As mentioned above, our network takes images that are sized 128 by 128 as input. Since the images are in colour (meaning 3 colour channels for each pixel), this results in the input being 3x128x128=49152 dimensional. Perhaps we do not need all 49152 values to describe a person's face? This turns out to be correct: we can get away with a mere 512 dimensional vector (which is simply another way of saying "512 numbers") to encode all the information that we care about. This is an example of dimensionality reduction: the Encoder network (paired with the network responsible for the inverse process, decoding) learns a lower dimensional representation of the input. The architecture of the Encoder may look something like this:
Here we start with input that is 128x128 and has 3 channels. As we pass it through convolutional layers, the size of the input gets smaller and smaller (from 128x128 to 64x64 to 16x16 etc on the Figure above) whereas the number of channels grows (from 3 to 8 to 16 and so on). This reflects the fact that the deeper the convolutional layer, the more abstract are the features that it learns. In the end we get to a layer whose output is sized 1x1, yet has a very high number of channels: 256 in the example depicted above (or 512 in our own network). 256x1 and 1x256 are really the same thing, if you think about it, so another way to put it is that the output of the Encoder is 256 dimensional (with a single channel), so we have reduced the dimensionality of the original input from 49152 to 256! Why would we want to do that? Having this lower dimensional representation helps us prevent overfitting our final model to the training set.

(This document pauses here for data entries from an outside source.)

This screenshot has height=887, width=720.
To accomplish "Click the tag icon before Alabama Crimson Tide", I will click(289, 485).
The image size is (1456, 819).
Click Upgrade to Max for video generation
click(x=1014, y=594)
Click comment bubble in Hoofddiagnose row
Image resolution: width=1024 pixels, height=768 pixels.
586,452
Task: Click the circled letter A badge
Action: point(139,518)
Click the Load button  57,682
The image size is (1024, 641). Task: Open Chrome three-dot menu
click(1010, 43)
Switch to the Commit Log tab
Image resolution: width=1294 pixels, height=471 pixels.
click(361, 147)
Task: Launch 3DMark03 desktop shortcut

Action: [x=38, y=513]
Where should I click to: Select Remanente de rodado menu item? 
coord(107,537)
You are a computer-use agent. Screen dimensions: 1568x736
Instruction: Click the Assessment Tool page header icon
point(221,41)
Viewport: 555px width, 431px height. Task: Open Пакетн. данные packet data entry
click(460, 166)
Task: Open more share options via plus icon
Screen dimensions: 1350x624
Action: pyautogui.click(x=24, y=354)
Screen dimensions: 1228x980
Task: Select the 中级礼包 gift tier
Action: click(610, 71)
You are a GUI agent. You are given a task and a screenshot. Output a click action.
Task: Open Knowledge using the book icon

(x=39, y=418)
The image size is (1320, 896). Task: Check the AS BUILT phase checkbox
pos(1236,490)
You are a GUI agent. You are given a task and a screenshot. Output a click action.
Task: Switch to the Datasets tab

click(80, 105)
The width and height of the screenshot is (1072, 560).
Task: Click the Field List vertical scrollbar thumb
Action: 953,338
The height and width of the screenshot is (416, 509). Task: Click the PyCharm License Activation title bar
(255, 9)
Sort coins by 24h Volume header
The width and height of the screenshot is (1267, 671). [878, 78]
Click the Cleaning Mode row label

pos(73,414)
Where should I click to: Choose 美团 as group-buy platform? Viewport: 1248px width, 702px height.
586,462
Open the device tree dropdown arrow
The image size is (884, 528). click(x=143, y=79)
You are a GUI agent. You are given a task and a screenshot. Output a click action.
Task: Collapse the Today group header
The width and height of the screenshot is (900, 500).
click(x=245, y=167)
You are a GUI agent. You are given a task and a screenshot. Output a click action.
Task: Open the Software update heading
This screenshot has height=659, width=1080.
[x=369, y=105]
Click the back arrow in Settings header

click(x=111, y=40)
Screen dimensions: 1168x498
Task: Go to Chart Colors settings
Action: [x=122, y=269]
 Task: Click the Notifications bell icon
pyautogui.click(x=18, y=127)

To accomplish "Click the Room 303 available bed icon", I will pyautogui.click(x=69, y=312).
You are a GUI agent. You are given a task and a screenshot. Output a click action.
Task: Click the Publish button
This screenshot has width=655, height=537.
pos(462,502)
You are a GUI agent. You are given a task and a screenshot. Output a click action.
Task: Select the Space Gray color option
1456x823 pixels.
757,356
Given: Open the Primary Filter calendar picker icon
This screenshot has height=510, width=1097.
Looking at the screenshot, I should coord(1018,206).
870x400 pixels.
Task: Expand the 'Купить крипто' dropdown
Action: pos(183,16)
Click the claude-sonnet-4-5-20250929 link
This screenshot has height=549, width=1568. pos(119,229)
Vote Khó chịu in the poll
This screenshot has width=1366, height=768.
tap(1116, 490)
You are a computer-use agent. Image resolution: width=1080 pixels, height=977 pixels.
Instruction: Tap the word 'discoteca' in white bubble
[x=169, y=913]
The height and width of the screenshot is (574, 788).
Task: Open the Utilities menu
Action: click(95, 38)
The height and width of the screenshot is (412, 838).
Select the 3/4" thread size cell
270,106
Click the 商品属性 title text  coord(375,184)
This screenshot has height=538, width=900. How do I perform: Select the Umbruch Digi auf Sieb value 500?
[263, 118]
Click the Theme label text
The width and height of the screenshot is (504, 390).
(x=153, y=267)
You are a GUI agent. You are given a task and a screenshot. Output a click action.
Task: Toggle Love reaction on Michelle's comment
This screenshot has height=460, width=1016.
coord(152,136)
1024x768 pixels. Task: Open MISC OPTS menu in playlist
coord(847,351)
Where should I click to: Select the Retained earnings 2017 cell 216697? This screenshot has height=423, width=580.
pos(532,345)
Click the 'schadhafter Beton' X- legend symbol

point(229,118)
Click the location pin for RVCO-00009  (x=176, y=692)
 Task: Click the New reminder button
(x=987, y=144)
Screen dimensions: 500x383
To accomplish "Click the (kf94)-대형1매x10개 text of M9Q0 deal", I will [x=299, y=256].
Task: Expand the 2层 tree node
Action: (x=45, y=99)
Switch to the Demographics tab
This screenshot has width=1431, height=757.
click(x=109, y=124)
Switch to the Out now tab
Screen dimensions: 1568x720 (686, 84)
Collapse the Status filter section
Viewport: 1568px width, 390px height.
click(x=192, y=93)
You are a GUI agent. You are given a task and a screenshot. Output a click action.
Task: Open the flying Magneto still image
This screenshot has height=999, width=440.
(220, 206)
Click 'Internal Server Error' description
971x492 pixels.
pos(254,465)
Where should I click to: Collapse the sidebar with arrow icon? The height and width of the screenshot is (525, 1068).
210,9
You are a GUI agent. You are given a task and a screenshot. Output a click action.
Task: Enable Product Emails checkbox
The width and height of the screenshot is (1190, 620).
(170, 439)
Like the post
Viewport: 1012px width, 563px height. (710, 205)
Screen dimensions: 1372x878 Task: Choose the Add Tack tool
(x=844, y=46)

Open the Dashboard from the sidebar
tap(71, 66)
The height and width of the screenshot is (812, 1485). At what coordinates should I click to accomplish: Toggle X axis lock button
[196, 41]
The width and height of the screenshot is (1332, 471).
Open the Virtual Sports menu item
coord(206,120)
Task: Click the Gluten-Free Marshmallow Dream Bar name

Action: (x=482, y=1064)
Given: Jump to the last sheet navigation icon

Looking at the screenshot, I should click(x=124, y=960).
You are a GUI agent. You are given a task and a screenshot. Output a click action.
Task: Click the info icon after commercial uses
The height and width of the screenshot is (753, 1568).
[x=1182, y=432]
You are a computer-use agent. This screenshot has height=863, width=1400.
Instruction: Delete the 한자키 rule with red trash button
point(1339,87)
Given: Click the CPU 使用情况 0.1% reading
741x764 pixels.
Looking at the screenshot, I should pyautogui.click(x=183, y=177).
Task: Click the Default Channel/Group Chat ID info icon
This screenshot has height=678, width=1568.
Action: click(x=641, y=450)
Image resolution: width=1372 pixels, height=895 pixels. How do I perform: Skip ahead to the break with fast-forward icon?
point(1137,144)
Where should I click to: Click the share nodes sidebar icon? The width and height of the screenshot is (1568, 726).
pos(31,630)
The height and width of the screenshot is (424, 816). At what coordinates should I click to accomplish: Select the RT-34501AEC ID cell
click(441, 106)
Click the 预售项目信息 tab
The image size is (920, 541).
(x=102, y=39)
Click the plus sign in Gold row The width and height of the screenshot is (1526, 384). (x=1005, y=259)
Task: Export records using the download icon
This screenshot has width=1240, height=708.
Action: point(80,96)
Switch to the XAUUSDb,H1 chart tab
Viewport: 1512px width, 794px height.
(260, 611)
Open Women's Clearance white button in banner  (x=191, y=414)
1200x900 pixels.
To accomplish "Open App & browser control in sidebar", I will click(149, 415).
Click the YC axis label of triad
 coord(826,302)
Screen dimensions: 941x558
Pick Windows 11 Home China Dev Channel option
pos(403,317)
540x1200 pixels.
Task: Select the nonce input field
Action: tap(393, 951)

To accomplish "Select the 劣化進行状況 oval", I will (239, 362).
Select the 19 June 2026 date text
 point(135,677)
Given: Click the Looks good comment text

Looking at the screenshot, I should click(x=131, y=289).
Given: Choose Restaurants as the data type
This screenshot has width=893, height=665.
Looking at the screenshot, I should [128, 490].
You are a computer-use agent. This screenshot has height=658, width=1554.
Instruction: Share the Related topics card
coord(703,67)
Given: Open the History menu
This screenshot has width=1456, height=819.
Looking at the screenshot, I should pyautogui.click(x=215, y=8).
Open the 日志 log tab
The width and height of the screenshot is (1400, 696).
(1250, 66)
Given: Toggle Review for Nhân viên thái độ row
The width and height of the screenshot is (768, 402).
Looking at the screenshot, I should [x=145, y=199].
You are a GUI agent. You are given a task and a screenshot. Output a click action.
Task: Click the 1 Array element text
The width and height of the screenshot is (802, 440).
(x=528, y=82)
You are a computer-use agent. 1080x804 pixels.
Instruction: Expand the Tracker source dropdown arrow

In the end, what we want is a representation (and hence, a model) that is precise enough to fit the training data well, yet does not overfit - meaning, that it can be generalised to the data it has not seen before as well.
As the name suggests, the Decoder's job is the inverse of that of the Encoder. In other words, it takes the low-dimensional representation output of the Encoder and has it go through deconvolutional layers (also known as the transposed convolutional layers). The architecture of the Decoder network is often symmetric to that of the Encoder, although this does not have to be the case. The Encoder and the Decoder are often combined into a single network, whose inputs and outputs are both images:
In our project this Encoder/Decoder network is called the Generator. The Generator takes in a profile image, and (if we do our job right) outputs a frontal one:
It is now time to write it using PyTorch. A two dimensional convolutional layer can be created via torch.nn.Conv2d(in_channels, out_channels, kernel_size, stride, padding)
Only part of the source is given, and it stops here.